● **What to do**: For the data below, please report each line where the word "status" is found.

● **Source material**:
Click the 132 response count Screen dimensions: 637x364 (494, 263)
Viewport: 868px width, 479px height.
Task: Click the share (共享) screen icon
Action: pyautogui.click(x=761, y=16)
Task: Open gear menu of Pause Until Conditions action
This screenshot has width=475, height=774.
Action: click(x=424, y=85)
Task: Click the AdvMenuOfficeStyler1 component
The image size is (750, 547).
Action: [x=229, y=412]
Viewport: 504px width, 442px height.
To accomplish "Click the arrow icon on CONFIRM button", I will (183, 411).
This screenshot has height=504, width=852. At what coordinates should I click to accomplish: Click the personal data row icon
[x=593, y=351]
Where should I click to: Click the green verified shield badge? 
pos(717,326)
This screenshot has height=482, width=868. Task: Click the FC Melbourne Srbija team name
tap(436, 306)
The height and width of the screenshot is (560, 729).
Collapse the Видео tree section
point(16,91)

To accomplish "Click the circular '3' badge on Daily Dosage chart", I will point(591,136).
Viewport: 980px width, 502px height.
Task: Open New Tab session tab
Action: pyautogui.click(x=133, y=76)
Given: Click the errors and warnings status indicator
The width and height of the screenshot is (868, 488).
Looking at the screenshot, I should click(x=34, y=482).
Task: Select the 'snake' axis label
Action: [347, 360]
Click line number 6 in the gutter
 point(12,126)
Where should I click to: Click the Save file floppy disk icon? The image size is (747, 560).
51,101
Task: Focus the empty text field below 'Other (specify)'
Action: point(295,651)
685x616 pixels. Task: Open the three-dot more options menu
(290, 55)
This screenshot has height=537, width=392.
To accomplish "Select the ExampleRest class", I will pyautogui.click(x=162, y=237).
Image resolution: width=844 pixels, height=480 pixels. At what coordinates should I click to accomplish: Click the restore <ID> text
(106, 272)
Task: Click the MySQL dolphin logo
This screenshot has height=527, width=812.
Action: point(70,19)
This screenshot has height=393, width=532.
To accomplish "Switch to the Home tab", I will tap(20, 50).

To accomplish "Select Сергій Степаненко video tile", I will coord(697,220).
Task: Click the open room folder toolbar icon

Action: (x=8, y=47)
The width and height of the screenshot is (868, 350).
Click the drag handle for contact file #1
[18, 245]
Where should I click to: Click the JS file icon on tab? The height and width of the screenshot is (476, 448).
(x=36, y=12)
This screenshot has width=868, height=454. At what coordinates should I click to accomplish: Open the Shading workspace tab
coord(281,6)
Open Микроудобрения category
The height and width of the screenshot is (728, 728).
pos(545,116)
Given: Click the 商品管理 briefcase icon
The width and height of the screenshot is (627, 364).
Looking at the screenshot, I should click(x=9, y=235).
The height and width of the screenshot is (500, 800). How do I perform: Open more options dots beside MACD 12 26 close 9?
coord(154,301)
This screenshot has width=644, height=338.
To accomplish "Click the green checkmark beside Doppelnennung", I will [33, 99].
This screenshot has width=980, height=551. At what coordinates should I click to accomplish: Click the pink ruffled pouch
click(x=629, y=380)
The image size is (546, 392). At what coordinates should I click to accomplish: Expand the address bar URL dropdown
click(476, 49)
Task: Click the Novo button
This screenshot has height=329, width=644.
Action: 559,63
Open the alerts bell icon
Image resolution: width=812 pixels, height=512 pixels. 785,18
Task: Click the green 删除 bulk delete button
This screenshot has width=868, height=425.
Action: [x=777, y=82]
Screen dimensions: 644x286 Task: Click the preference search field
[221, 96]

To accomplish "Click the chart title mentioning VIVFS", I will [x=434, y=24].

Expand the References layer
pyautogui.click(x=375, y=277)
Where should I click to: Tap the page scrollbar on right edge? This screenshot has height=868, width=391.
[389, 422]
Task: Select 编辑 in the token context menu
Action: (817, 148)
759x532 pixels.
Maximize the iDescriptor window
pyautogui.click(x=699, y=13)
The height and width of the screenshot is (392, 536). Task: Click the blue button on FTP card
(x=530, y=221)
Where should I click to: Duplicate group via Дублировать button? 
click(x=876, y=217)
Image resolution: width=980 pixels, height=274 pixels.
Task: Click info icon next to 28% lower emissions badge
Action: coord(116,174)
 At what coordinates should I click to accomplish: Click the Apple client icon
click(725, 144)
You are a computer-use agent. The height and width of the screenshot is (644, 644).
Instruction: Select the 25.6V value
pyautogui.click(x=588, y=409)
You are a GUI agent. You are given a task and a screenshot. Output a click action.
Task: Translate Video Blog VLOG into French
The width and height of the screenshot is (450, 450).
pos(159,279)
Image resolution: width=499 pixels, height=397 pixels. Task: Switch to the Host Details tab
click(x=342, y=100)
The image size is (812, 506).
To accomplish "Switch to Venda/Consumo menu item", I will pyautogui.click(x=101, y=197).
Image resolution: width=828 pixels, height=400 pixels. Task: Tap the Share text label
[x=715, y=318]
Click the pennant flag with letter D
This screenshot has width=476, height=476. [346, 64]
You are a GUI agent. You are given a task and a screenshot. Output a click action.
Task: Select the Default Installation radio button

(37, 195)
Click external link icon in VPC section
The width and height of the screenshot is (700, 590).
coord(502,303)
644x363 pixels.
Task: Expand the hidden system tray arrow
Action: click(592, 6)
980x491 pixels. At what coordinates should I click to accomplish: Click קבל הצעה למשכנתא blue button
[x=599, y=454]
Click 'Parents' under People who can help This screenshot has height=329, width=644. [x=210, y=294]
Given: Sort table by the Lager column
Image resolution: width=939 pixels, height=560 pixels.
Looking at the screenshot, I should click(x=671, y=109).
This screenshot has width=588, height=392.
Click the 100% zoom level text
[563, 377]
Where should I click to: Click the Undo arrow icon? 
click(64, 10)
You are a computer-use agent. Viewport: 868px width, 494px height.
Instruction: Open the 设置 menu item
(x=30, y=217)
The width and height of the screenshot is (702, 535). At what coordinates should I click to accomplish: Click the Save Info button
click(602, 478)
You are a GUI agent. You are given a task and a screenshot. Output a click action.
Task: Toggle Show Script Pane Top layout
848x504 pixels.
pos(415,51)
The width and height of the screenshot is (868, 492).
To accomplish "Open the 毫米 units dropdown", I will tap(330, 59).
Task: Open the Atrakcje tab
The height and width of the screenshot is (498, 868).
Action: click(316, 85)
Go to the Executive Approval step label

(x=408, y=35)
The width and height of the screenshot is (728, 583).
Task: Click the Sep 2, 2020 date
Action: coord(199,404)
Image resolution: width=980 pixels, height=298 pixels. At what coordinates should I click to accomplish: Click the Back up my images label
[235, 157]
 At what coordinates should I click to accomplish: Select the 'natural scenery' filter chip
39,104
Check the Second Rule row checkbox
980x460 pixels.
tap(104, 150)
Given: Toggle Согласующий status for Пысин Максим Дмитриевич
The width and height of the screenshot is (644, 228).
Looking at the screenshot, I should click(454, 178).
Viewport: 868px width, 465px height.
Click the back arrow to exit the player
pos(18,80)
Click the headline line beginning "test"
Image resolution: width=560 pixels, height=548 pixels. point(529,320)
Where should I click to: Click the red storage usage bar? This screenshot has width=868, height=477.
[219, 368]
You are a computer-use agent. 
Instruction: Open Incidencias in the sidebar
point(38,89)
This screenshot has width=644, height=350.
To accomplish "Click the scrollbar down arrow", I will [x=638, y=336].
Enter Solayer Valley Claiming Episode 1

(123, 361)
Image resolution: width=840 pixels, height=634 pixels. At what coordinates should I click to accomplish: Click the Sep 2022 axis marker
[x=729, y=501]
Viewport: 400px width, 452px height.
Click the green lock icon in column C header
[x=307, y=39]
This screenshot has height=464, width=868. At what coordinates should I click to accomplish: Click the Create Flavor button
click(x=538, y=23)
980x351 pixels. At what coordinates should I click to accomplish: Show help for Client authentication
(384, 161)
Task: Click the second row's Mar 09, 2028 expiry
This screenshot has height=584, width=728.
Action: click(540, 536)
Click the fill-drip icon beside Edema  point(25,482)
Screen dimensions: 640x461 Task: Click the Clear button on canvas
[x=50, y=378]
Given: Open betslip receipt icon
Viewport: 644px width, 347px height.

● **Answer section**:
Given: Click the errors and warnings status indicator
Given: Toggle Согласующий status for Пысин Максим Дмитриевич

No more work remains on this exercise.